> 取り組む課題
大手メディア不信と週刊誌報道を論じた記事の全文を、一字一句変えずにそのまま返してもらえますか。

> 出典文書
テレビと新聞への不信はここまで来てますよと:なぜ週刊誌報道が期待されるのか?

2024-02-14 11:49:37 | 感想など

 

 

昨日はセレン龍月というVtuberの契約解除とそれに伴う炎上事件の背景にはにじさんじENという組織への大きな不信がありそうだ、ということ企業・組織への「信頼」について書いた(この案件は昨日2/13に急速な進展を見せたので、一度触れた手前近いうちに再度取り上げるつもりだ)。ここでは、一度話を戻し改めて大手メディア不信と週刊誌報道に期待が集まる背景について、触れておきたいと思う。

 

「報道しない自由」といった言葉でマスメディアの姿勢が揶揄されるのはいつの事だっただろうか。先進国の中において、比較的メディアの内容に信頼を置いていることが統計データからわかる日本であるが、今やその状況も急速に変わりつつあることは論証の必要すらないだろう。

 

その大きな転換点は、やはり2023年におけるBBCのジャニーズ問題告発であり、またそれによって大手マスメディアが同企業とズブズブになって様々な隠蔽・忖度を行ってきたことが、白日の下に晒されたことだろう。「権力者がその地位を悪用して未成年への性犯罪を繰り返していた」という一切擁護の余地がない行為が大きな批判の対象となるのは言うまでもないが、大手マスメディアはタレントの出演といった便宜をはかってもらうために、それらの疑惑を見て見ぬふりをするどころか、文春報道とその裁判、あるいは国会でその問題が取り上げられるという、言わば「中立にファクトを報道しうる状況でさえ沈黙した」ことによって、自らその死亡診断書にサインをしたと言える(なお、この問題を否認・擁護し、あまつさえ告発者たちを誹謗中傷する「ファン」たちもいるわけだが、それは問題を鎮静化するどころか、かえってジャニーズというものの狂信性・異常性を浮き上がらせたし、またそれと同様の動きをした山下某など著名人のムーブは、芸能の世界が「御恩と奉公」的な因習が残り、閉鎖的で浮世離れしている自浄作用なき空間だということを自ら世に知らしめたと言える)。

> 与えられた行
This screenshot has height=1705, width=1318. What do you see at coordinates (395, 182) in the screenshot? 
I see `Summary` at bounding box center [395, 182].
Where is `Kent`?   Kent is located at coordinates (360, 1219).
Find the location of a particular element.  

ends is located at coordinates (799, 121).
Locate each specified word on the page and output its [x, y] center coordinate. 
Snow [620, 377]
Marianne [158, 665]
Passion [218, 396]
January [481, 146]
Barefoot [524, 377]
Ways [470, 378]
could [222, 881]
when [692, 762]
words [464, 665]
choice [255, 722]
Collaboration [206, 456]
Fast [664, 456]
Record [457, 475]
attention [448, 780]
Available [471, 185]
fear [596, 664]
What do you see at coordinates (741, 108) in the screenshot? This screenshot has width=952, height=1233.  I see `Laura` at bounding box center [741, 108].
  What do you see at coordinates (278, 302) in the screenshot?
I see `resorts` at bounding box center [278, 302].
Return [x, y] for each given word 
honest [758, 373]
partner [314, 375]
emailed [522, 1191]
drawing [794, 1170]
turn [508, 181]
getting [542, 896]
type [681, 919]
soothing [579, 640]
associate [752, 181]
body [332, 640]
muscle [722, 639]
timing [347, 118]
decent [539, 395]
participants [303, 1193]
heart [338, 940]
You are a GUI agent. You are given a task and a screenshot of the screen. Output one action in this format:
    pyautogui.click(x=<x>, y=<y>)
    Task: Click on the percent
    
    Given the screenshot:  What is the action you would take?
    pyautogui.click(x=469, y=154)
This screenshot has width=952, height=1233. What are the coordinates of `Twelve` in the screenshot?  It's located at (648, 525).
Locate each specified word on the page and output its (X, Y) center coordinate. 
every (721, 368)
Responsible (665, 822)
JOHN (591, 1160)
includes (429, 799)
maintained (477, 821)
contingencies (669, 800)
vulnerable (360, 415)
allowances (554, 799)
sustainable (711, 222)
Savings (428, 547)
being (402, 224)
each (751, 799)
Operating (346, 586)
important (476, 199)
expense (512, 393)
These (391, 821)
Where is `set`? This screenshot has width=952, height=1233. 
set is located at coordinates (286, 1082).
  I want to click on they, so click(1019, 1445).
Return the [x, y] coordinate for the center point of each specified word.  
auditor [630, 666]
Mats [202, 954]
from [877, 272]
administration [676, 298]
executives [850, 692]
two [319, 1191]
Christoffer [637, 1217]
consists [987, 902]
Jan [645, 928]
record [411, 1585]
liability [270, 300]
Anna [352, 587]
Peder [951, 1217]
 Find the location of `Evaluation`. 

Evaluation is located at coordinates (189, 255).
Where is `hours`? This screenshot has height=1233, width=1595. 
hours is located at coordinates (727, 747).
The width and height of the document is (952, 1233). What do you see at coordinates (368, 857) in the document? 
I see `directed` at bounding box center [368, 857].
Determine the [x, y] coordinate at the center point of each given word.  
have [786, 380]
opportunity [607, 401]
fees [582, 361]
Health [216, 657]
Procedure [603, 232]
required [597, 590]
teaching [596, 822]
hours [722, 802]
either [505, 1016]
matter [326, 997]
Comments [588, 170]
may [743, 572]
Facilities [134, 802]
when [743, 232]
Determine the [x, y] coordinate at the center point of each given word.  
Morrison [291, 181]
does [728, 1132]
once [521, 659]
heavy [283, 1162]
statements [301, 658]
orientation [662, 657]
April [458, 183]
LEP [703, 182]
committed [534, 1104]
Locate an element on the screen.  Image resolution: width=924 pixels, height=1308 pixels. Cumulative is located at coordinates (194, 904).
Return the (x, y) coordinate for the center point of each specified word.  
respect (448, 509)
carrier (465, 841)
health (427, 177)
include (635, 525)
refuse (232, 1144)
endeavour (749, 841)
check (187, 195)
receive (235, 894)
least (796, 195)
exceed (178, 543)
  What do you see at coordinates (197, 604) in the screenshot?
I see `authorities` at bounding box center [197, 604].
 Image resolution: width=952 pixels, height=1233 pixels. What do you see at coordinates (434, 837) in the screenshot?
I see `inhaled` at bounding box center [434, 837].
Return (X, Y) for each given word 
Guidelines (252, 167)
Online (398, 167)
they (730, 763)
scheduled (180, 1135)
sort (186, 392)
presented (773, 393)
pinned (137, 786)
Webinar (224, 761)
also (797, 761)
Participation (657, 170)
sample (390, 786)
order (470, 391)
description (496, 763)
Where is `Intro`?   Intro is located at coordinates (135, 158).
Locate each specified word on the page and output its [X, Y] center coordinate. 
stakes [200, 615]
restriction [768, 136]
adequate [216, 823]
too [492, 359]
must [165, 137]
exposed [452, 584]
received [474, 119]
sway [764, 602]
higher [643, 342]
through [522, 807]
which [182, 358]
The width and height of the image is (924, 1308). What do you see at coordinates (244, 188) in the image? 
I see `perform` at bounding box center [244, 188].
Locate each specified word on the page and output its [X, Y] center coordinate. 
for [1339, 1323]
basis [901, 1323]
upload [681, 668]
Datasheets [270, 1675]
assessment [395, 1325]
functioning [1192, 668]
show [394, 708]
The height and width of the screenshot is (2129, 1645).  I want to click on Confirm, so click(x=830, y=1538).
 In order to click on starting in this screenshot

> 課題の解答
テレビと新聞への不信はここまで来てますよと:なぜ週刊誌報道が期待されるのか?

2024-02-14 11:49:37 | 感想など

 

 

昨日はセレン龍月というVtuberの契約解除とそれに伴う炎上事件の背景にはにじさんじENという組織への大きな不信がありそうだ、ということ企業・組織への「信頼」について書いた(この案件は昨日2/13に急速な進展を見せたので、一度触れた手前近いうちに再度取り上げるつもりだ)。ここでは、一度話を戻し改めて大手メディア不信と週刊誌報道に期待が集まる背景について、触れておきたいと思う。

 

「報道しない自由」といった言葉でマスメディアの姿勢が揶揄されるのはいつの事だっただろうか。先進国の中において、比較的メディアの内容に信頼を置いていることが統計データからわかる日本であるが、今やその状況も急速に変わりつつあることは論証の必要すらないだろう。

 

その大きな転換点は、やはり2023年におけるBBCのジャニーズ問題告発であり、またそれによって大手マスメディアが同企業とズブズブになって様々な隠蔽・忖度を行ってきたことが、白日の下に晒されたことだろう。「権力者がその地位を悪用して未成年への性犯罪を繰り返していた」という一切擁護の余地がない行為が大きな批判の対象となるのは言うまでもないが、大手マスメディアはタレントの出演といった便宜をはかってもらうために、それらの疑惑を見て見ぬふりをするどころか、文春報道とその裁判、あるいは国会でその問題が取り上げられるという、言わば「中立にファクトを報道しうる状況でさえ沈黙した」ことによって、自らその死亡診断書にサインをしたと言える(なお、この問題を否認・擁護し、あまつさえ告発者たちを誹謗中傷する「ファン」たちもいるわけだが、それは問題を鎮静化するどころか、かえってジャニーズというものの狂信性・異常性を浮き上がらせたし、またそれと同様の動きをした山下某など著名人のムーブは、芸能の世界が「御恩と奉公」的な因習が残り、閉鎖的で浮世離れしている自浄作用なき空間だということを自ら世に知らしめたと言える)。